Eine logistische Dienstleistung müsse sich auf die Lieferung der Waren bis zu einem Lager des Kunden beschränken. Allerdings trügen die gut 200 Angestellten der Drittfirma SG Logística Motorenteile bis zu 60 Zentimeter an die Montagelinie heran. Damit seien sie Teil der Produktion, allerdings "ohne den nötigen arbeitsrechtlichen Schutz".
Obwohl sie "Schulter an Schulter" mit den VW-Arbeitern tätig seien, verdienten die Leiharbeiter nur halb so viel wie die Festangestellten und hätten auch weniger Zusatzvergünstigungen und Rechte, sagte Staatsanwalt Rafael de Araújo Gomes der taz. Seine Vorgänger hatten den Prozess 2009 angestrengt.
Löchriges Justizsystem
Innerhalb von zwei Monaten muss Volkswagen den Vertrag mit der Drittfirma SG Logística auflösen, ordnete das Gericht an. Außerdem wurde der Multi darauf verpflichtet, allen Arbeitern die gesetzlich vorgeschriebenen Ruhepausen zu gewähren.
"Die Lage im Betrieb ist kompliziert", sagt VWler Erick Silva, zugleich Chef der Metallgewerkschaft in São Carlos. Die prekär beschäftigen Kollegen seien bestenfalls in der konservativen Konkurrenzgewerkschaft Força Sindical organisiert, berichtet der Metaller, eine Zusammenarbeit sei jeoch unmöglich.
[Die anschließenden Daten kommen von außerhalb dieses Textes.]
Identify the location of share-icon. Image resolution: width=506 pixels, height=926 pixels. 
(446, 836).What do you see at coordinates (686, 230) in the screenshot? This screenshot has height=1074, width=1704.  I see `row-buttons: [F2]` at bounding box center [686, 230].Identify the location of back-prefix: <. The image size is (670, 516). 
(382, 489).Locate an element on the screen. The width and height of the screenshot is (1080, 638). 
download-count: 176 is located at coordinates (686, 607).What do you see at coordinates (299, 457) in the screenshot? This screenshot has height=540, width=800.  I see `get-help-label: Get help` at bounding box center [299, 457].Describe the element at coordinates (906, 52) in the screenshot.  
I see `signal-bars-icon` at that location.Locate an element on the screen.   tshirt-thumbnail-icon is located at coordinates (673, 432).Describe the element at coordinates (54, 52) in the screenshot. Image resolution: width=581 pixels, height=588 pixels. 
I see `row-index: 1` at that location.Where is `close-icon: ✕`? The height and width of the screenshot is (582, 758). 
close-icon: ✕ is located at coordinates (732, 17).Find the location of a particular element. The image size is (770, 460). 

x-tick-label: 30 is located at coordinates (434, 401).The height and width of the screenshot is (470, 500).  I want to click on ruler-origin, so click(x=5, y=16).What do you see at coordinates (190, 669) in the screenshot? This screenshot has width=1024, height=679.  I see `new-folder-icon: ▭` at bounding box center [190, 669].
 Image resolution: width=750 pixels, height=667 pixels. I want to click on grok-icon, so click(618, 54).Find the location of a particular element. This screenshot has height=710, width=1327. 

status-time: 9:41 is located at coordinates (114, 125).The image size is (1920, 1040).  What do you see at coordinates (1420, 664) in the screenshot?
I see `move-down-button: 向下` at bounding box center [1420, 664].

Zudem gebe es bei den Leiharbeitern, die gut ein Fünftel der Gesamtbelegschaft ausmachten, eine hohe Fluktuation.
Er habe die Leiharbeitsthematik letztes Jahr auf einem Treffen in Wolfsburg angesprochen, berichtet Silva, bislang ohne Erfolg. Der Fall sei durchaus typisch für ganz Brasilien, meint der Gewerkschafter: "Die Firmen machen, was sie wollen". VW do Brasil geht in die Revision, Brasiliens Justizsystem bietet viele Schlupflöcher. Silva: "Bis zu einer endgültigen Entscheidung können noch viele Jahre vergehen."
Dennoch ist das jetzige Urteil über den Fall VW hinaus ein wichtiges Signal für die brasilianische Debatte über Leiharbeit. Die juristische Lage ist unübersichtlich, das Gericht von São Carlos bezog sich auf die immer noch gültigen Arbeitergesetze aus den 1940er Jahren. Seit der neoliberalen Phase der Flexibilisierung in den Neunzigern orientieren sich die Richter an wenigen Grundsatzurteilen der obersten Arbeitsgerichte.
Archaische Arbeitsbeziehungen
Im Kongess von Brasília drängt die Unternehmerlobby auf eine radikale Liberalisierung. "Demnach müssten Firmen wie VW überhaupt keine eigenen Leute mehr anstellen", sagt Staatsanwalt Gomes, "sie könnten alle arbeitsrechtlichen Verpflichtungen abgeben".
Die Chancen für einen Gegenentwurf des Gewerkschaftsdachverbands CUT stehen schlecht, bestenfalls bleibt es beim Patt. "Die Leiharbeit hat nicht wie behauptet die Modernität gebracht, sondern sie führt zu archaischen Arbeitsbeziehungen und verletzt die Prinzipien der Gleichheit", heißt es in einem CUT-Grundsatzpapier.
"Die Regierung hält sich heraus, und selbst die meisten Parlamentarier ihrer breiten Koalition sind für die Präkarisierung der Arbeiterrechte", sagt Rafael Gomes, der eine "Offensive der Rechten im Kongress" diagnostiziert. Dabei sei die Lage schon jetzt besorgniserregend: "Beim Ölmulti Petrobras sind in den letzten 16 Jahren über 300 Leute bei Arbeitsunfällen umgekommen, 80 Prozent davon waren für Drittfirmen tätig".